▶ [REQUIRED WORK]: Set every record down again, identical to the original.

[Stored data entries]
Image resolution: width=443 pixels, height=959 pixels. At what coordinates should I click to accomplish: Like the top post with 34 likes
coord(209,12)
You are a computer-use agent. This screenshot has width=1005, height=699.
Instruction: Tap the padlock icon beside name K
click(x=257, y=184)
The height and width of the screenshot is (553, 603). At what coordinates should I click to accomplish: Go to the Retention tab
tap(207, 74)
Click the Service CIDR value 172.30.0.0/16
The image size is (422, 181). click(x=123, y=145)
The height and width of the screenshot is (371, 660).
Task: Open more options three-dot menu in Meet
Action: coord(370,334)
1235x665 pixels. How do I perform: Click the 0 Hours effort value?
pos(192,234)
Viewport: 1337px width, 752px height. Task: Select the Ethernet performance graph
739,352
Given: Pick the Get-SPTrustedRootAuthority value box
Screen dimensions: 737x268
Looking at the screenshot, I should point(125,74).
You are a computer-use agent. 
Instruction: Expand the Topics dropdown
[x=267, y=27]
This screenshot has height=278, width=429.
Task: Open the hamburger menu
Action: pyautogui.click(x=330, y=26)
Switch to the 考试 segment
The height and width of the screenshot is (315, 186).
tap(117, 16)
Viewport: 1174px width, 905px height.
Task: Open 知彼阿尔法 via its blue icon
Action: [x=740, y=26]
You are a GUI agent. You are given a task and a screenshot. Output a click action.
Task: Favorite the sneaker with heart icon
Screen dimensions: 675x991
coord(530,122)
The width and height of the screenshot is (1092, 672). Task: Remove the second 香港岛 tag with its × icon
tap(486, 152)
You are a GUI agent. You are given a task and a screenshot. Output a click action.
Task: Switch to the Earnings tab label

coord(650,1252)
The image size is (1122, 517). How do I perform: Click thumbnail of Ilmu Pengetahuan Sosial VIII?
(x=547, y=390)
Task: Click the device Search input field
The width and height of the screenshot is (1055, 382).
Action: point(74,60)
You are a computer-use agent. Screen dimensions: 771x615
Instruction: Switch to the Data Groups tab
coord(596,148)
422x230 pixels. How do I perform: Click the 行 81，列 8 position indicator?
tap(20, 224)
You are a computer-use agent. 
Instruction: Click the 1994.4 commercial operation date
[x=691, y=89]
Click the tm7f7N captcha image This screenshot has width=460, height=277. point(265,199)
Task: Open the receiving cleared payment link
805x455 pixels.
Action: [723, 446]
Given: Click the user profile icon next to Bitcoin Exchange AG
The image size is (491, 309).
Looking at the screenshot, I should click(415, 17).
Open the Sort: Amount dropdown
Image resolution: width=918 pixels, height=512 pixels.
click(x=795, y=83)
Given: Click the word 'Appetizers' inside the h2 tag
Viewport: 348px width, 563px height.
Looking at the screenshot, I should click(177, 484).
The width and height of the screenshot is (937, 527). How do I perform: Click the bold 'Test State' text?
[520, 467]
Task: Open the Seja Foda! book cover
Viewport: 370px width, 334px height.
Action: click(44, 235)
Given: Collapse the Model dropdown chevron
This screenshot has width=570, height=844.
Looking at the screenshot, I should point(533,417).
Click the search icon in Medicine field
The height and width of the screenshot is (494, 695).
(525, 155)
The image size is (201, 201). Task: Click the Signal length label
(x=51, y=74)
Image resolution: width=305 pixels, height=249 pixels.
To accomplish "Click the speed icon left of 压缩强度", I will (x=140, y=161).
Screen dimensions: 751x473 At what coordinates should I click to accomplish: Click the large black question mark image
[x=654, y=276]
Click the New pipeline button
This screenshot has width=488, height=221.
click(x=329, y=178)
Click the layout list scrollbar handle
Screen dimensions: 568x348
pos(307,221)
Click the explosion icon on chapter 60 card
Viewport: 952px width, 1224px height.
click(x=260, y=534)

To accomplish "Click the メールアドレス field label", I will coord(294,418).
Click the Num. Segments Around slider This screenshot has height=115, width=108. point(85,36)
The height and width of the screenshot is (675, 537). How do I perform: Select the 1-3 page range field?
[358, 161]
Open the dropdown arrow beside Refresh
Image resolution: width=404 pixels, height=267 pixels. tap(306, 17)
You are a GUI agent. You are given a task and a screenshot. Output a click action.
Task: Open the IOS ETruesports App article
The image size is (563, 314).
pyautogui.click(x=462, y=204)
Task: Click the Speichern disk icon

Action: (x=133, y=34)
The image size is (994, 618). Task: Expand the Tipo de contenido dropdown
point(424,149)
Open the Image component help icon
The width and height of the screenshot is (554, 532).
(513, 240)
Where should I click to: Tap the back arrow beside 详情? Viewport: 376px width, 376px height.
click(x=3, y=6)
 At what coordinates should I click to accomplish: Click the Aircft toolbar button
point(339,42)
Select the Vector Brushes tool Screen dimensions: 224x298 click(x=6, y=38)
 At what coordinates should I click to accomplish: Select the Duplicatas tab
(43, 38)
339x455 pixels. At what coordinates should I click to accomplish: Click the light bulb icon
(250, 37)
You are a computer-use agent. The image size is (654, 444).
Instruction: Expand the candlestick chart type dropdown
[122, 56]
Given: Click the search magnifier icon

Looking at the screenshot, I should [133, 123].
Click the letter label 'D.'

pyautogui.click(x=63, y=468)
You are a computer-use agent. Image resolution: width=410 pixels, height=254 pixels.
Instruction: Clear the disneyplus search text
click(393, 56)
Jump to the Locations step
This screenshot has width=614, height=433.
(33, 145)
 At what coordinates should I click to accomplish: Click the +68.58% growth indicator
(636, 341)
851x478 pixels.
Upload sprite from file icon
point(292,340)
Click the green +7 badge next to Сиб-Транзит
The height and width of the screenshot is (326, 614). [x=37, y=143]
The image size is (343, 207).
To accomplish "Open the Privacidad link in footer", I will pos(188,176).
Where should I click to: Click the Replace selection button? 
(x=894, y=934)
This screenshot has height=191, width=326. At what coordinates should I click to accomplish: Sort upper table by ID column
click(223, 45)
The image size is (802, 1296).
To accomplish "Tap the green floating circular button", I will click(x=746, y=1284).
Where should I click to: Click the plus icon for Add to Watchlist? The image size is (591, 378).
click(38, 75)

▶ [RESULT]:
Image resolution: width=443 pixels, height=959 pixels. At what coordinates should I click to accomplish: Like the top post with 34 likes
coord(209,12)
You are a computer-use agent. This screenshot has width=1005, height=699.
Instruction: Tap the padlock icon beside name K
click(x=257, y=184)
The height and width of the screenshot is (553, 603). At what coordinates should I click to accomplish: Go to the Retention tab
tap(207, 74)
Click the Service CIDR value 172.30.0.0/16
The image size is (422, 181). click(x=123, y=145)
The height and width of the screenshot is (371, 660).
Task: Open more options three-dot menu in Meet
Action: coord(370,334)
1235x665 pixels. How do I perform: Click the 0 Hours effort value?
pos(192,234)
Viewport: 1337px width, 752px height. Task: Select the Ethernet performance graph
739,352
Given: Pick the Get-SPTrustedRootAuthority value box
Screen dimensions: 737x268
Looking at the screenshot, I should point(125,74).
You are a computer-use agent. 
Instruction: Expand the Topics dropdown
[x=267, y=27]
This screenshot has height=278, width=429.
Task: Open the hamburger menu
Action: pyautogui.click(x=330, y=26)
Switch to the 考试 segment
The height and width of the screenshot is (315, 186).
tap(117, 16)
Viewport: 1174px width, 905px height.
Task: Open 知彼阿尔法 via its blue icon
Action: [x=740, y=26]
You are a GUI agent. You are given a task and a screenshot. Output a click action.
Task: Favorite the sneaker with heart icon
Screen dimensions: 675x991
coord(530,122)
The width and height of the screenshot is (1092, 672). Task: Remove the second 香港岛 tag with its × icon
tap(486, 152)
You are a GUI agent. You are given a task and a screenshot. Output a click action.
Task: Switch to the Earnings tab label

coord(650,1252)
The image size is (1122, 517). How do I perform: Click thumbnail of Ilmu Pengetahuan Sosial VIII?
(x=547, y=390)
Task: Click the device Search input field
The width and height of the screenshot is (1055, 382).
Action: point(74,60)
You are a computer-use agent. Screen dimensions: 771x615
Instruction: Switch to the Data Groups tab
coord(596,148)
422x230 pixels. How do I perform: Click the 行 81，列 8 position indicator?
tap(20, 224)
You are a computer-use agent. 
Instruction: Click the 1994.4 commercial operation date
[x=691, y=89]
Click the tm7f7N captcha image This screenshot has width=460, height=277. point(265,199)
Task: Open the receiving cleared payment link
805x455 pixels.
Action: [723, 446]
Given: Click the user profile icon next to Bitcoin Exchange AG
The image size is (491, 309).
Looking at the screenshot, I should click(415, 17).
Open the Sort: Amount dropdown
Image resolution: width=918 pixels, height=512 pixels.
click(x=795, y=83)
Given: Click the word 'Appetizers' inside the h2 tag
Viewport: 348px width, 563px height.
Looking at the screenshot, I should click(177, 484).
The width and height of the screenshot is (937, 527). How do I perform: Click the bold 'Test State' text?
[520, 467]
Task: Open the Seja Foda! book cover
Viewport: 370px width, 334px height.
Action: click(44, 235)
Given: Collapse the Model dropdown chevron
This screenshot has width=570, height=844.
Looking at the screenshot, I should point(533,417).
Click the search icon in Medicine field
The height and width of the screenshot is (494, 695).
(525, 155)
The image size is (201, 201). Task: Click the Signal length label
(x=51, y=74)
Image resolution: width=305 pixels, height=249 pixels.
To accomplish "Click the speed icon left of 压缩强度", I will (x=140, y=161).
Screen dimensions: 751x473 At what coordinates should I click to accomplish: Click the large black question mark image
[x=654, y=276]
Click the New pipeline button
This screenshot has width=488, height=221.
click(x=329, y=178)
Click the layout list scrollbar handle
Screen dimensions: 568x348
pos(307,221)
Click the explosion icon on chapter 60 card
Viewport: 952px width, 1224px height.
click(x=260, y=534)

To accomplish "Click the メールアドレス field label", I will coord(294,418).
Click the Num. Segments Around slider This screenshot has height=115, width=108. point(85,36)
The height and width of the screenshot is (675, 537). How do I perform: Select the 1-3 page range field?
[358, 161]
Open the dropdown arrow beside Refresh
Image resolution: width=404 pixels, height=267 pixels. tap(306, 17)
You are a GUI agent. You are given a task and a screenshot. Output a click action.
Task: Open the IOS ETruesports App article
The image size is (563, 314).
pyautogui.click(x=462, y=204)
Task: Click the Speichern disk icon

Action: (x=133, y=34)
The image size is (994, 618). Task: Expand the Tipo de contenido dropdown
point(424,149)
Open the Image component help icon
The width and height of the screenshot is (554, 532).
(513, 240)
Where should I click to: Tap the back arrow beside 详情? Viewport: 376px width, 376px height.
click(x=3, y=6)
 At what coordinates should I click to accomplish: Click the Aircft toolbar button
point(339,42)
Select the Vector Brushes tool Screen dimensions: 224x298 click(x=6, y=38)
 At what coordinates should I click to accomplish: Select the Duplicatas tab
(43, 38)
339x455 pixels. At what coordinates should I click to accomplish: Click the light bulb icon
(250, 37)
You are a computer-use agent. The image size is (654, 444).
Instruction: Expand the candlestick chart type dropdown
[122, 56]
Given: Click the search magnifier icon

Looking at the screenshot, I should [133, 123].
Click the letter label 'D.'

pyautogui.click(x=63, y=468)
You are a computer-use agent. Image resolution: width=410 pixels, height=254 pixels.
Instruction: Clear the disneyplus search text
click(393, 56)
Jump to the Locations step
This screenshot has width=614, height=433.
(33, 145)
 At what coordinates should I click to accomplish: Click the +68.58% growth indicator
(636, 341)
851x478 pixels.
Upload sprite from file icon
point(292,340)
Click the green +7 badge next to Сиб-Транзит
The height and width of the screenshot is (326, 614). [x=37, y=143]
The image size is (343, 207).
To accomplish "Open the Privacidad link in footer", I will pos(188,176).
Where should I click to: Click the Replace selection button? 
(x=894, y=934)
This screenshot has height=191, width=326. At what coordinates should I click to accomplish: Sort upper table by ID column
click(223, 45)
The image size is (802, 1296).
To accomplish "Tap the green floating circular button", I will click(x=746, y=1284).
Where should I click to: Click the plus icon for Add to Watchlist? The image size is (591, 378).
click(38, 75)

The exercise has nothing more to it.